-- Activity --
Check the entries below and say how many lines include the word "dropdown". No other text is wanted.

-- Extracted material --
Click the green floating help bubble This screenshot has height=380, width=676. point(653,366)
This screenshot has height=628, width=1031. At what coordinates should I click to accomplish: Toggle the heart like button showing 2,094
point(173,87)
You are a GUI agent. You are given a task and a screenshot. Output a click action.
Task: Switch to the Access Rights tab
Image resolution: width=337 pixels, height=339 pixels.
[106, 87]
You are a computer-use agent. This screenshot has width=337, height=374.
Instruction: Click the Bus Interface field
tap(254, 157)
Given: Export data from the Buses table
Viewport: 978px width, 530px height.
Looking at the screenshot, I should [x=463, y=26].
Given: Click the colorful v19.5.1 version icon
...
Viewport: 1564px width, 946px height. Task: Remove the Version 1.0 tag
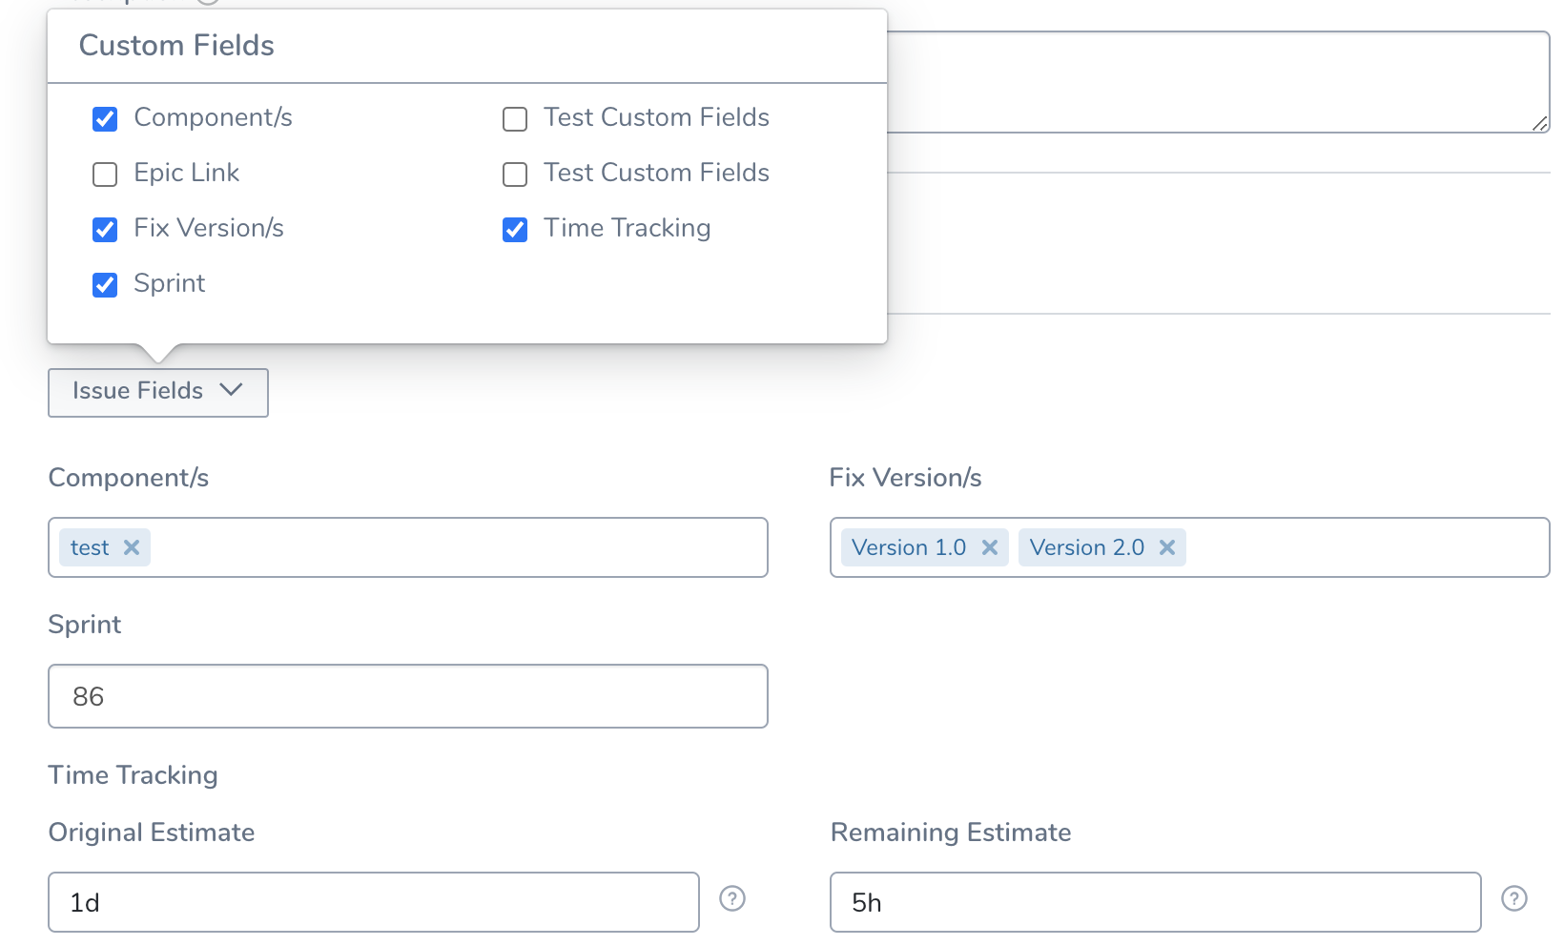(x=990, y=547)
--
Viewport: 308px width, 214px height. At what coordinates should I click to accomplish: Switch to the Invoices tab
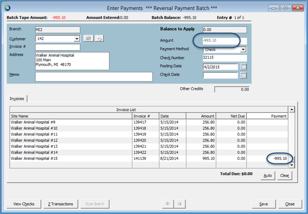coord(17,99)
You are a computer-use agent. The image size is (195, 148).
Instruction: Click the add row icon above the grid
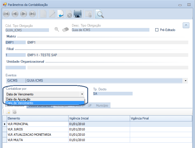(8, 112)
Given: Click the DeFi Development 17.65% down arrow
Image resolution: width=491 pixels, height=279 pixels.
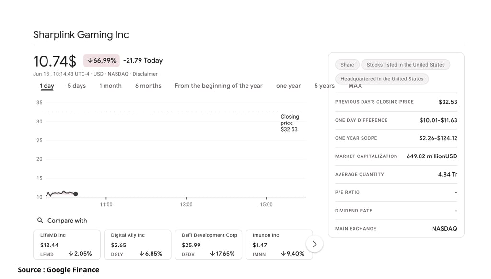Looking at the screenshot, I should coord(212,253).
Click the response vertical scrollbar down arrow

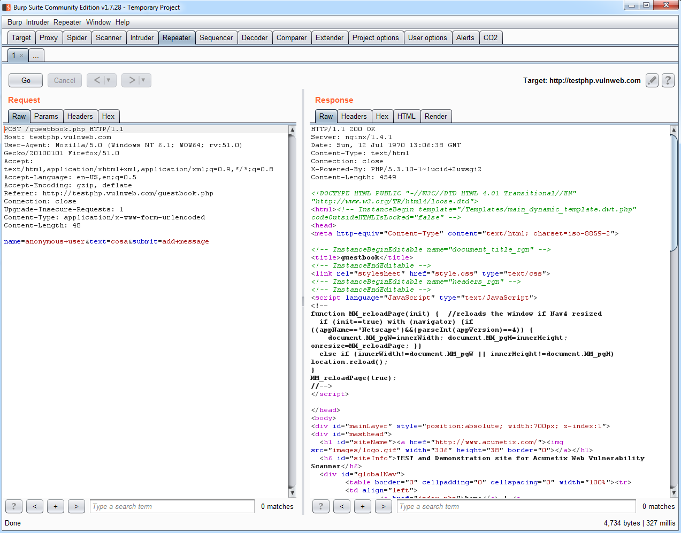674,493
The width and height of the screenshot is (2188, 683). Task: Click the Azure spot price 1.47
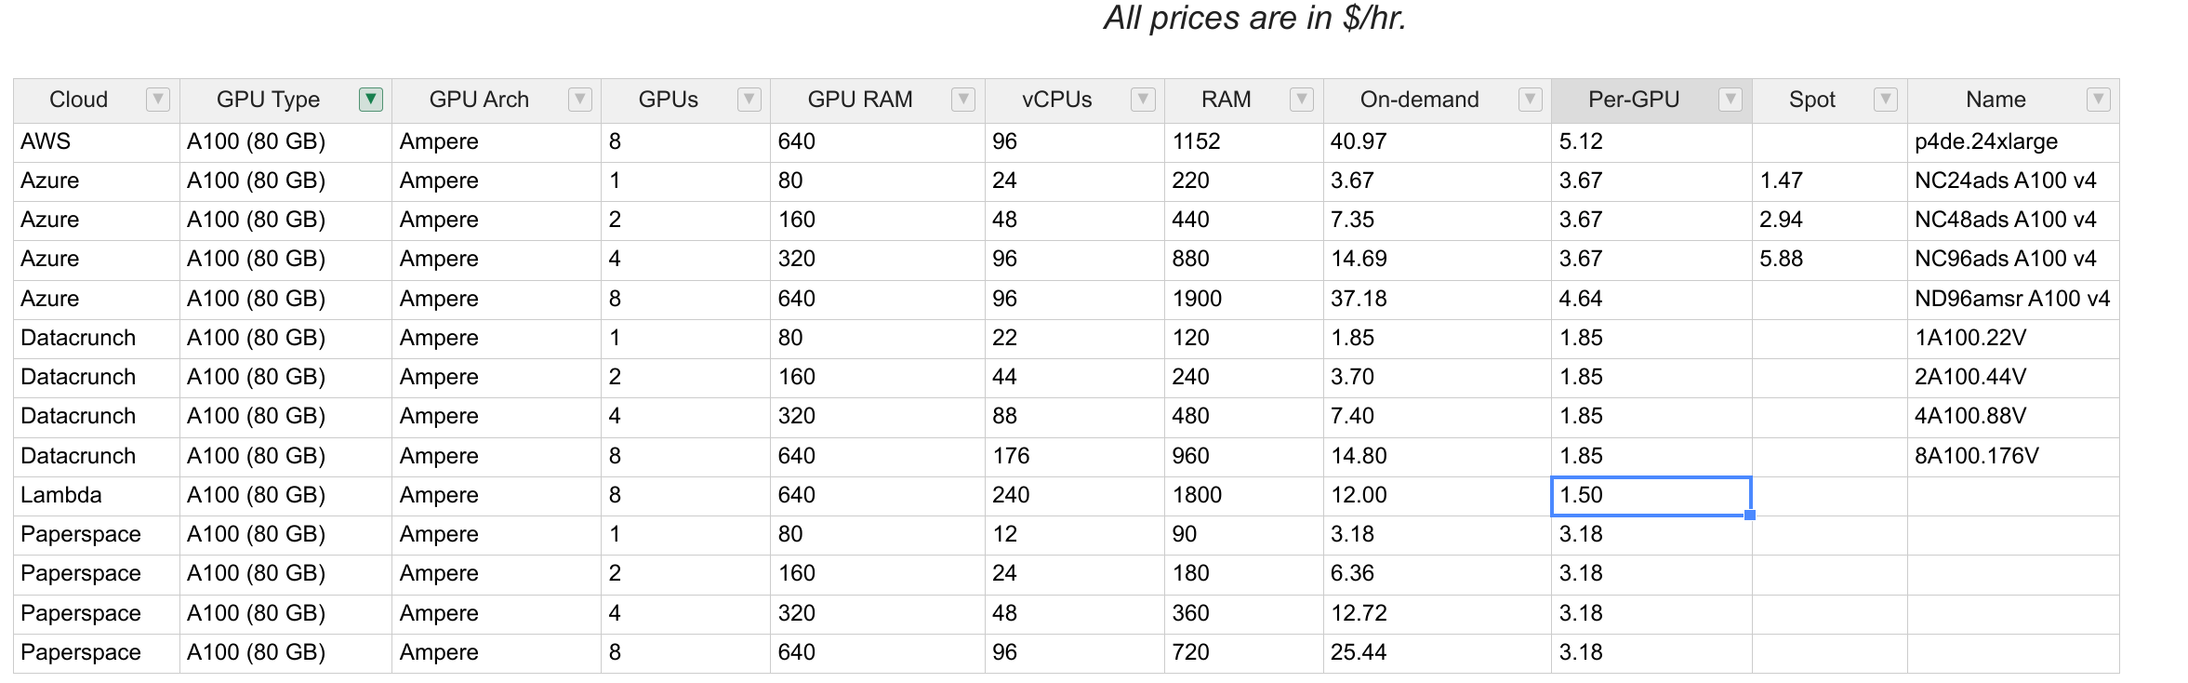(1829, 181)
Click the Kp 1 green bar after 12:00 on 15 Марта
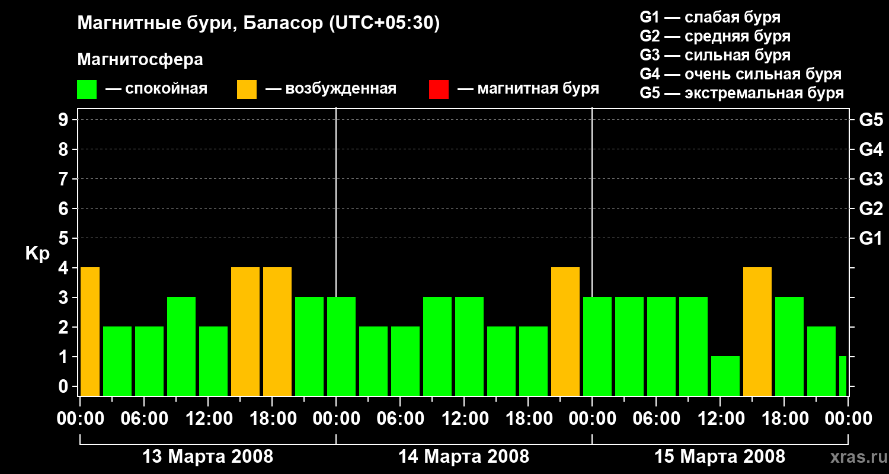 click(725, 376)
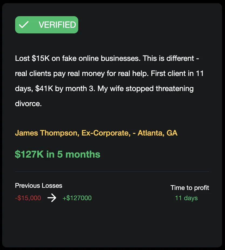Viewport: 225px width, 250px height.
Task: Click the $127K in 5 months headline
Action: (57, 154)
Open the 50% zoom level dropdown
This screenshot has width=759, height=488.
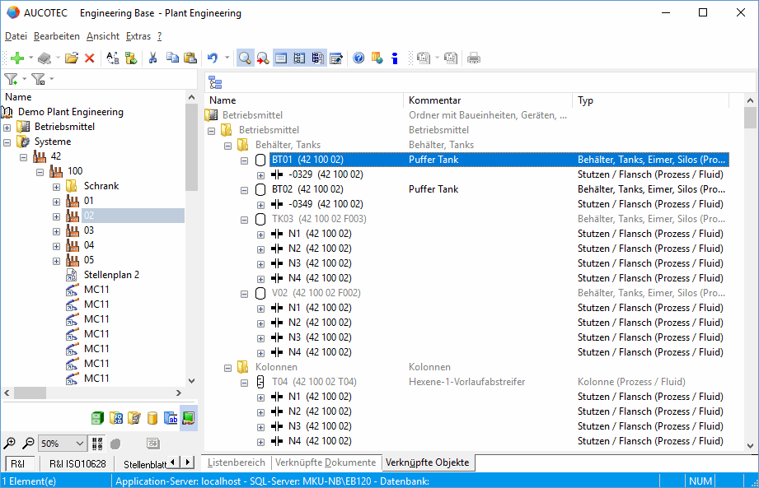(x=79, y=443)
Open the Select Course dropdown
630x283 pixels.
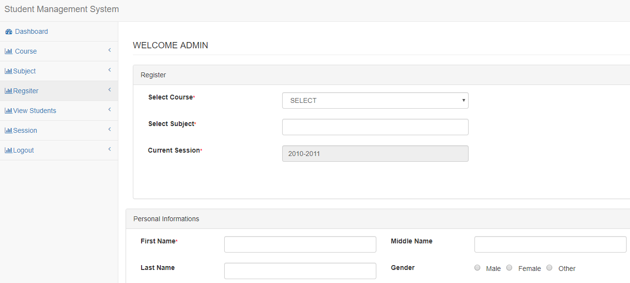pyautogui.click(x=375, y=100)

-- Output of the exercise --
2